*** Document segment ***
The symposium, with its panel of experts in obstetrics and gynaecology, mental health, and molecular epidemiology, “provided clarity and confirmation to doctors and legislators,” said O’Dwyer. This “clarity” comes at a crucial moment as legislators are wrestling with demands by the Labour party and abortion lobbyists to abolish the country’s constitutional protection for the unborn. 

Over the last two years, abortion industry lobbyists have stepped up their campaigns, and are working hard to convince the Irish public that Ireland’s law banning all abortion is a “threat to women’s health”. A ruling in 2010 by the European Court of Human Rights is being used as a pretext by the Labour Party to push forward plans to legalise abortion. But the ECHR ruling did not say that the law is a violation of women’s rights or that Ireland was obligated to change its laws.

Dr. Eoghan de Faoite, a physician who attended the symposium, spoke with LifeSiteNews.com saying that abortion is being pushed forward under a “false pretense” that abortion is medically necessary. The problem, he said, has stemmed from one of the women who brought the complaint to the ECHR who, he said, “didn’t get correct treatment from her family doctor”. This one case is now being used to make the claim to the public that in difficult pregnancies women need access to abortion as part of their health care, which they are being denied under the law.

The public and medical practitioners, he said, “needed to hear from the experts that it is safe to deliver chemotherapy to pregnant women,” both for the woman and her unborn child.

Currently, Ireland’s parliament is waiting on the decision of a panel of government-appointed experts examining the ECHR ruling to issue recommendations on how to proceed. But the government has cut off access to the expert group, and is not allowing any submissions from the public or from medical experts.

“The purpose of the symposium was so that the real experts could be heard,” he told LSN. “Those who care for pregnant women in their daily working lives.”

Right now, he said, because of the media’s interest in pushing forward the abortion agenda, and because of the lack of a consultation on the question, “In the debate we’re having in Ireland, the voices of people who actually care for pregnant women aren’t being heard.” The expert group, he said, is “having closed shop hearings” which is not allowing for expert testimony.

The abortion lobby, he said, has jumped into this gap and is “scaremongering people into believing that women are being deprived of good maternal care because of the ban on abortion.”
*** End of Document segment ***
*** Data excerpts ***
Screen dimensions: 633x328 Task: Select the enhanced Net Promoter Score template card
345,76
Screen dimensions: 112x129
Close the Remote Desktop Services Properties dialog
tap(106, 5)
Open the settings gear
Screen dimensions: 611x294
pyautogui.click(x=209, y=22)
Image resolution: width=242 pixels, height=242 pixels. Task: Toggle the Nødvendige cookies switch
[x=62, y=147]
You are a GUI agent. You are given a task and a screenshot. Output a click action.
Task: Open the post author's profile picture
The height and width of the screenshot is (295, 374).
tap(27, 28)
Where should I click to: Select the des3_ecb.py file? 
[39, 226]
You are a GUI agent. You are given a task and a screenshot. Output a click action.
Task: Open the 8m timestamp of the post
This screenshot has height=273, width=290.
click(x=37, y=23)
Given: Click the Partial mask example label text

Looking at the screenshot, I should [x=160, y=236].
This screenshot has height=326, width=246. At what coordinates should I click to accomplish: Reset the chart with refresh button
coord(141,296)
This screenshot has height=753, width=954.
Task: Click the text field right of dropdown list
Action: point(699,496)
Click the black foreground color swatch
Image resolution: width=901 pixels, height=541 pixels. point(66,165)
*** End of Data excerpts ***
*** Data excerpts ***
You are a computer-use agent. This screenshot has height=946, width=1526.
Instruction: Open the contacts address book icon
*** End of Data excerpts ***
▸ **Your instructions**: Copy the article about the Irish medical symposium in full, word for word. The listing has no connection to the article about the Irish medical symposium.

▸ **Response**:
The symposium, with its panel of experts in obstetrics and gynaecology, mental health, and molecular epidemiology, “provided clarity and confirmation to doctors and legislators,” said O’Dwyer. This “clarity” comes at a crucial moment as legislators are wrestling with demands by the Labour party and abortion lobbyists to abolish the country’s constitutional protection for the unborn. 

Over the last two years, abortion industry lobbyists have stepped up their campaigns, and are working hard to convince the Irish public that Ireland’s law banning all abortion is a “threat to women’s health”. A ruling in 2010 by the European Court of Human Rights is being used as a pretext by the Labour Party to push forward plans to legalise abortion. But the ECHR ruling did not say that the law is a violation of women’s rights or that Ireland was obligated to change its laws.

Dr. Eoghan de Faoite, a physician who attended the symposium, spoke with LifeSiteNews.com saying that abortion is being pushed forward under a “false pretense” that abortion is medically necessary. The problem, he said, has stemmed from one of the women who brought the complaint to the ECHR who, he said, “didn’t get correct treatment from her family doctor”. This one case is now being used to make the claim to the public that in difficult pregnancies women need access to abortion as part of their health care, which they are being denied under the law.

The public and medical practitioners, he said, “needed to hear from the experts that it is safe to deliver chemotherapy to pregnant women,” both for the woman and her unborn child.

Currently, Ireland’s parliament is waiting on the decision of a panel of government-appointed experts examining the ECHR ruling to issue recommendations on how to proceed. But the government has cut off access to the expert group, and is not allowing any submissions from the public or from medical experts.

“The purpose of the symposium was so that the real experts could be heard,” he told LSN. “Those who care for pregnant women in their daily working lives.”

Right now, he said, because of the media’s interest in pushing forward the abortion agenda, and because of the lack of a consultation on the question, “In the debate we’re having in Ireland, the voices of people who actually care for pregnant women aren’t being heard.” The expert group, he said, is “having closed shop hearings” which is not allowing for expert testimony.

The abortion lobby, he said, has jumped into this gap and is “scaremongering people into believing that women are being deprived of good maternal care because of the ban on abortion.”